Above we’ve listed several SSI wallet solutions that Trinsic can offer. Outlined below are the Mobile Starter Kit, Wallet API, and White-label offerings.
Mobile Starter Kit
The Trinsic Mobile Starter Kit is the best starting place to build a mobile (edge) SSI wallet. It is a skeleton mobile app that includes all the libraries and functions you need to perform basic SSI functionality. Assembly is required, however, to compile the functions correctly to build a useful application.
Best option if:
- You want a wallet owned and built entirely by your team but don’t want to start from scratch.
- You have the development resources necessary to build the application in Xamarin.
- You have some designs in mind that you’d like your developers to implement.
- You prefer an edge agent solution to a cloud agent solution for your use case.
- An SSI wallet is your app’s main function.
- The Mobile Starter Kit source code is licensed from Trinsic via an annual subscription.
- It includes a training to help your team get started and make sure your developers hit the ground running.
- It also includes a dedicated senior engineer on support.
- To productionize your application, a cloud-based “mediator” service is required to route messages, deliver push notifications, and optionally store encrypted wallet backups.
- Trinsic offers a performant and scalable mediator service as an add-on (you can also build your own mediator service).
For more information on the Mobile Starter Kit, contact us.
The Trinsic mobile SDK is a client library to consume the Wallet API (previously called Custodian API), which allows you to control a Trinsic-hosted cloud wallet.

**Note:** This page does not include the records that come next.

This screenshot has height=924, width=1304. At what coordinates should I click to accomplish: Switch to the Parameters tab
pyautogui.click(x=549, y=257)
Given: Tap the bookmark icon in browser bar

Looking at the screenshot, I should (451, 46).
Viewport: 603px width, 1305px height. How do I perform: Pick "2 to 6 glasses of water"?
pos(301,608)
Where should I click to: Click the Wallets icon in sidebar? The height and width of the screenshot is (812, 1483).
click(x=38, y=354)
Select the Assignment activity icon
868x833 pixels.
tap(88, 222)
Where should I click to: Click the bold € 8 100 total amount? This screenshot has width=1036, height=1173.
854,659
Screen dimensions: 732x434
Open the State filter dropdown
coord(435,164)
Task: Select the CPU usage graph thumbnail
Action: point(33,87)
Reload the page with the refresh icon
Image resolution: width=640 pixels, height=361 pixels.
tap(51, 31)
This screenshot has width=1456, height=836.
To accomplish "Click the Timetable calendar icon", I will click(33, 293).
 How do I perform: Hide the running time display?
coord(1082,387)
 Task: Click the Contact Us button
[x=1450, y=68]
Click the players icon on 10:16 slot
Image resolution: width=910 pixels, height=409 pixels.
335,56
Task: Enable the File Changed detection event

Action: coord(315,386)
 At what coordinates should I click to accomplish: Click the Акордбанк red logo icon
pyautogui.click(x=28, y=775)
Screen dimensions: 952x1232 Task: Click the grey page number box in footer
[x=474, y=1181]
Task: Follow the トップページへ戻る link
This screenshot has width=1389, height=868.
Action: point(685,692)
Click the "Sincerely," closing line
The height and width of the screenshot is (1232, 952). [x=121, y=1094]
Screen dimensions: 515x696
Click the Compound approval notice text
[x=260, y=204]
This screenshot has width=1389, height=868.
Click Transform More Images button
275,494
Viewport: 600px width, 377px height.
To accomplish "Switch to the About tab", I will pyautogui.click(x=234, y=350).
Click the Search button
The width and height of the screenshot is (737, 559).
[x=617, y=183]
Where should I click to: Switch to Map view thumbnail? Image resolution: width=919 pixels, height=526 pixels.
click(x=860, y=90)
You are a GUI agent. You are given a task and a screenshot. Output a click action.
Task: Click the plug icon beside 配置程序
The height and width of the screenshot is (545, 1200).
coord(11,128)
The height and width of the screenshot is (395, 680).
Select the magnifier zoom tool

We handle all of the complexity on our end, so you don’t have to worry about tying up loose end(point)s 😃. You’ll install a client SDK into your app which is much thinner than the Mobile Starter Kit. This SDK component interacts with the APIs and the cloud wallet. Thus, the wallet is hosted in the cloud but controlled by the mobile SDK.
Best option if:
- You need something quick and scalable.
- Your solution needs to accommodate for a wider variety of smartphones, devices, or otherwise needs to be cross-platform.
- Your development team isn’t capable of maintaining an edge SSI wallet because they’re too busy, don’t have the expertise, or some other reason.
- Your app’s main function is not as an SSI wallet, but you just want to add SSI capabilities to your current app.
- Your app will be connected to the internet when being used to access the API.
The Wallet API cost is simply usage. We charge a small fee based on DIDComm used. Trinsic can support hundreds of thousands of cloud agents (for usage above that, please contact us). This is a great place to start for a proof of concept, pilot, and rapid scaling in production.
Trinsic can white label our wallet with your branding and styling. If you want more than just the core SSI functionality, we offer the following add-on features:
- In-wallet verification
- Offline in-wallet verification
- Cloud backup
- and more
We can also provide the support you need with a dedicated solutions architect that will help gather requirements, a UX designer specializing in SSI, and a senior software engineer to make it all work together.